Unfortunately, the leak in early May of a draft Dobbs v. Jackson Women’s Health Organization opinion by Justice Alito overturning Roe v. Wade and Planned Parenthood v. Casey was long expected. But the sweeping and striding nature of Alito’s opinion is being interpreted as a terrifying indication that the hard-right extremists who currently comprise the Supreme Court supermajority— five of whom were appointed by presidents who lost the popular vote—intend to do exactly what the Federalist Society sent them there to do. This means that the Dobbs decision could eventually lead to the overturning of precedents from the Warren, Rehnquist, and even Roberts Court eras enshrining marriage equality, LGBTQ rights, and access to contraception.

But really, the ramifications of the Dobbs decision are even more profound. Alito and his peers have signaled hostility toward jurisprudence that dates back even further in the Court’s history, and their rulings threaten to dismantle what’s left of the New Deal administrative state and take us back to a Gilded Age framework of totally unfettered corporate excess. Since the West Virginia decision appears to be the first of many potential vehicles for this, even a comparatively narrow ruling restraining the EPA’s power under the “major questions” doctrine must not be overshadowed amidst other controversial Supreme Court decisions that are announced through the end of June.

How to Counteract the Court

Shortly before this session of Congress began, journalist Rachel Cohen laid out a brilliant strategy for how the first branch should respond to our extreme right-wing federal judiciary by passing a series of judicial overrides.
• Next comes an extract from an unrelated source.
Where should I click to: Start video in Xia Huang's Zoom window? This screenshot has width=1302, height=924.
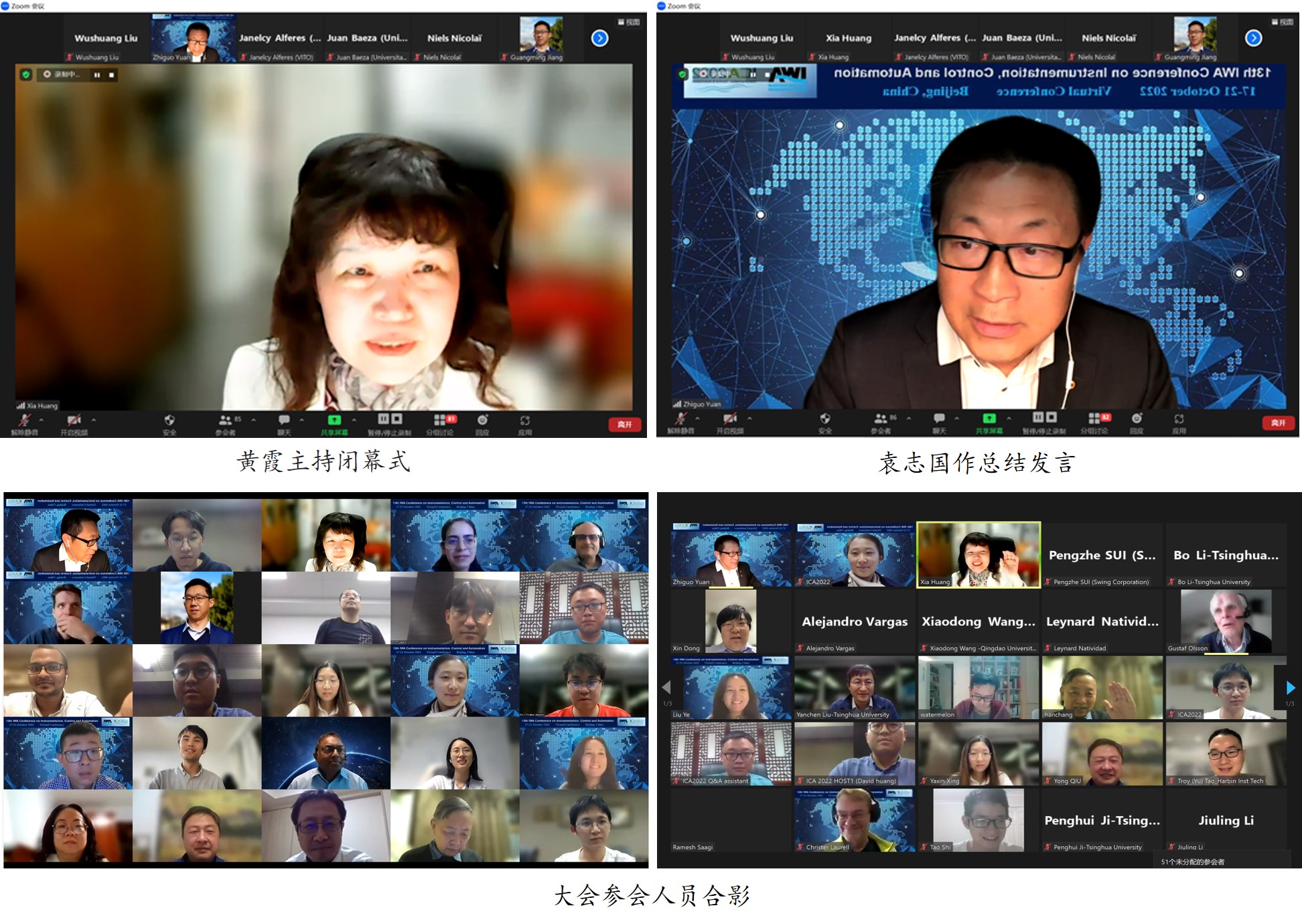pos(74,420)
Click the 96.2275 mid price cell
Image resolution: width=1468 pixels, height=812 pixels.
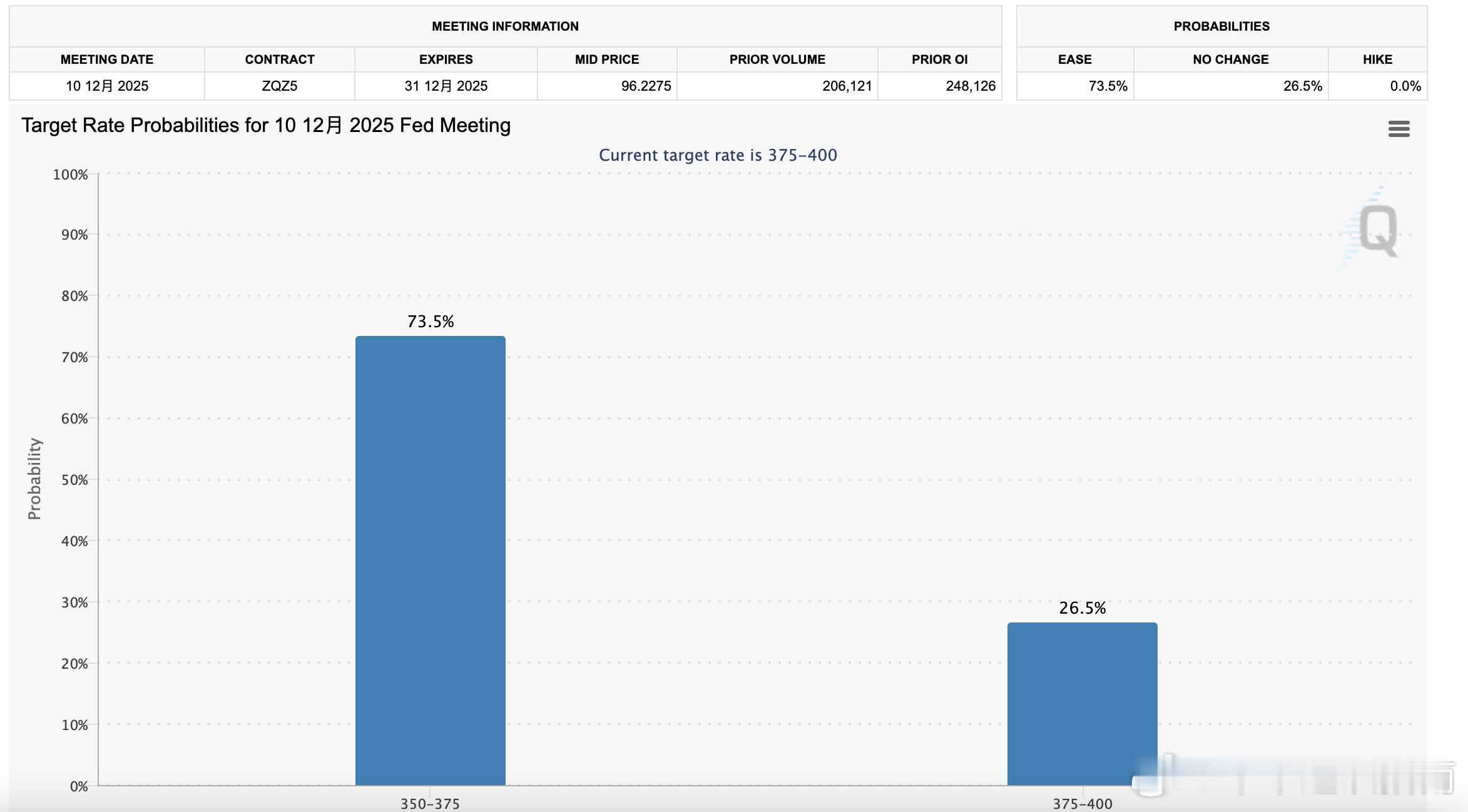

Sadly, except in a few rare instances where the House has acted but the Senate has not, this Congress has failed to adopt a judicial override strategy, and has missed a fleeting opportunity to assert itself as the people’s branch by showing that it can do something about judges radically transforming our system of government in dangerous and unpopular ways.

If the Supreme Court’s decision in West Virginia goes as far as justices have signaled that it might, the dire need for a functional and assertive Congress will grow even more urgent in the years to come. In the face of judicial extremism and a neutered administrative state, addressing climate catastrophe will require greater creativity from citizens and elected officials at the federal, state, and local level. As Martin Luther King Jr. wrote from the Birmingham jail, “One has not only a legal but a moral responsibility to obey just laws. Conversely one has a moral responsibility to disobey unjust laws.”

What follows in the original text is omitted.